Katherine Redford's picture

 In understanding biological evolution as a meaningless process with no certain destination or endpoint whatsoever, many questions are raised.  How does this explain the meaning that we as a human species have applied to our existence?  What, then, is the purpose of art or culture that we have created?  What about the moral standards we have applied to our societies?  It might be difficult to accept or admit that the moral codes, on which we base our governments, religions, and all social structures, may just be a by-product of the evolutionary process.  However, this fact may prove to be the reason that so many differing, and often contradicting moral codes may exist.  Additionally, we are also able to explain the reasons for which the evolutionary process came about.

 Evolution is in the most basic, purely scientific sense, a meaningless process, always moving forward, never with a destination.  Dennett calls it an algorithm, no matter what happens, the process of evolution will, inevitably and inherently, continue.  He goes on to say, as do other biologists, that any meaning applied to this evolution story, is simply interpreted by humanity. There is not real meaning.  Humans, during our relatively brief existence, have evolved to possess a bipartite brain.  This bipartite brain makes it possible for us to observe the story of evolution and apply a meaning, which we have interpreted, to that story.  Because biological evolution is meaningless, it did not come with a set of morality that humans might follow in the same way that it did not come with a meaning.  Rather, humans added these to enrich their experience on earth. 

 Upon study of existing moral codes, there are obviously vast differences among different human societies all over the planet.  In discussion for my evolution class we discussed the on going practice of female genital mutilation in many countries in Africa.  Many of my classmates who were learning about this practice for the first time were, obviously, horrified.  But as discussion continued important points were made, this is often practiced by women on women, and it is seen, in that culture as a coming of age process.  Additionally, some of the women in these African countries report that they don’t feel that they need the help they are receiving from western cultures who are horrified by the practice.
 What does this say about morality?  If this were practiced within the United States, our government would immediately be up in arms, horrified by the practice.  We would consider it, without a doubt, to be morally wrong.  However, in the countries where it is practiced it is not considered unacceptable.  This indicates that these two different cultures evolved separately and therefore developed two different moral codes.  Applying one of these codes to the other society simply does not function.

 Let us look at another example, in China, the national law states that it is only legal for a woman to give birth to one child.  Women who give birth to more can be expected to pay enormous fines for their “crime”.  In the United States, we have mixed feelings about this law.  Perhaps we feel as if the government is being too controlling, taking away what a woman’s right, to reproduce and raise children.  China might argue that it is for the betterment of their society, as China is the most densely populated country on the entire planet.  Their people’s biological success may depend on the limitation of the production of offspring even though it may seem to violate some “unalienable rights”.
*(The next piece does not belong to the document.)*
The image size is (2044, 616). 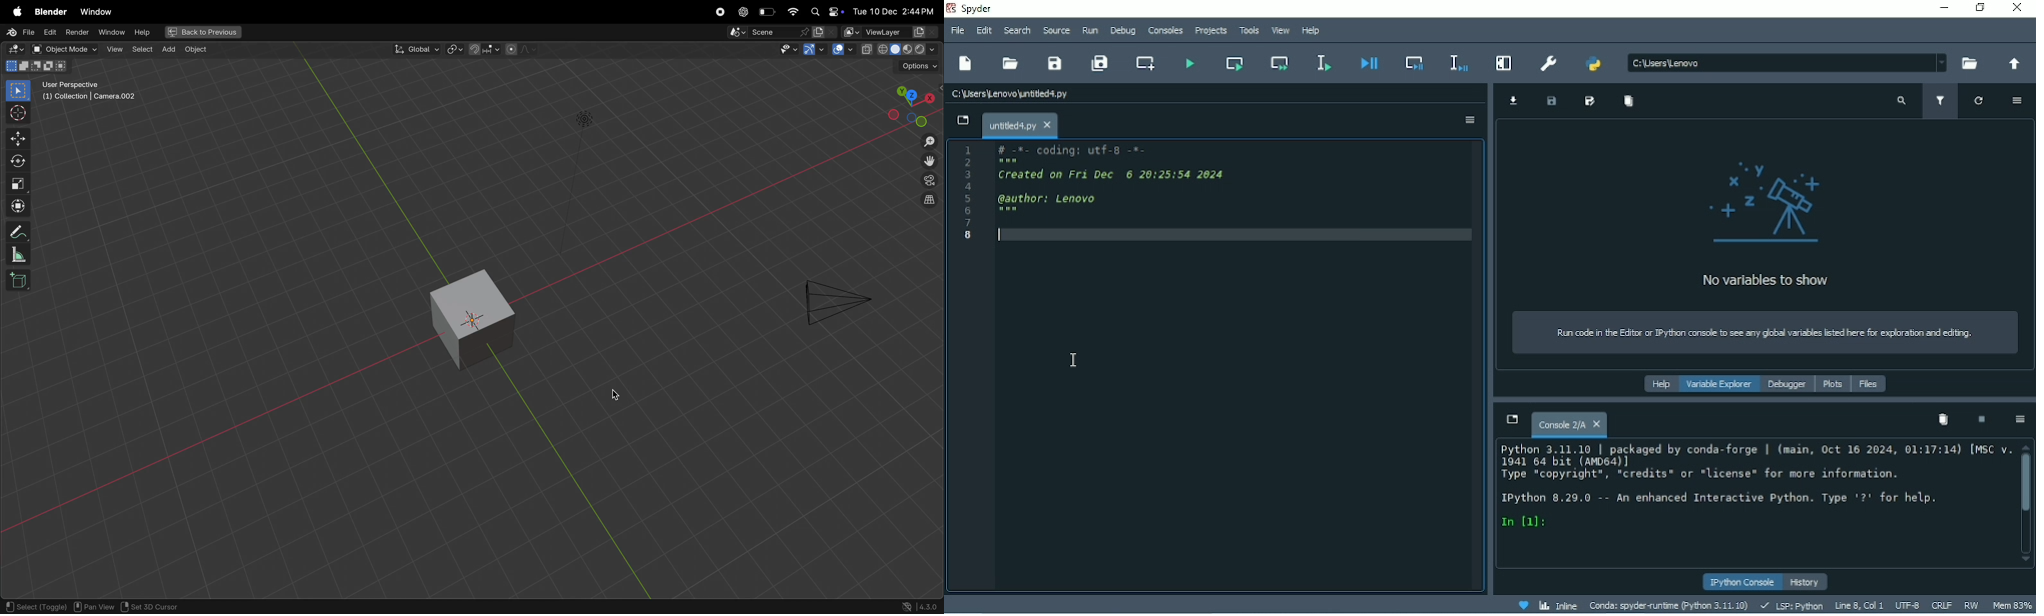 I want to click on Help spyder, so click(x=1523, y=604).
 The point that one can derive from these differing takes on the same situation is that no one unifying morality exists.  The term that best explains this is ethics.  Ethics is the ongoing discussion and search for a common morality, but through my own observations, I have reached the conclusion that no one solid and universal moral standard could possibly exist.  Our search to find one will be fruitless.  What then is the purpose of this morality?  Because it evolved (and continues to evolve) differently in each society, it is the social structures attempt to control, or at least somehow affect evolution.  In other words, the population may biologically benefit from these “moral” standards.  What works for one society may not work whatsoever for the other.

 As humans, our bipartite brain is able to expand on this idea of what might help our survival as a species, and therefore were able to form the concept of morality.  In order for these actions to become universal, they needed to be a visible consequence that depended on the action of the organism, therefore providing a foundation for the concept of morality.  Instead of certain actions being only constructive or detrimental to an organism’s biological fitness, these actions took on higher meaning.  A difference between right and wrong was established.  Additionally, it is from these moral concepts that our religions and governments have developed, further enriching the idea of the moral human.
 While morality does find its original source in biology, its implications are now just as if not more significant at a social level.  These moral grounds decide who gets placed into jail, who is elected leader of a society, and what you teach your children.  Morality is a strong example of the possible interplay between biological evolution and cultural evolution.  It raises many questions about where one begins and the other ends as the two have evolved side by side, and affect each other in many ways. 

Works Cited
Dennett, Daniel C. Darwin’s Dangerous Idea Simon and Schuster Paperbacks.  1995.
Education and Debate. 19 March 2007.< http://www.bmj.com/cgi/content/full/319/7215/992>
Fiamma, Lavinia Evolution and Morality. 19 March 2007. <http://serendip.brynmawr.edu-
/exchange/node/238#comment-1001>
Grobstein, Paul. From Biological Evolution to Emergence to… “Universal Acid”? 19 March 2007. <http://serendip.brynmawr.edu/sci_cult/evolit/s07/27feb07.html>
Mayr, Ernst What Evolution Is Perseus Books. 2001.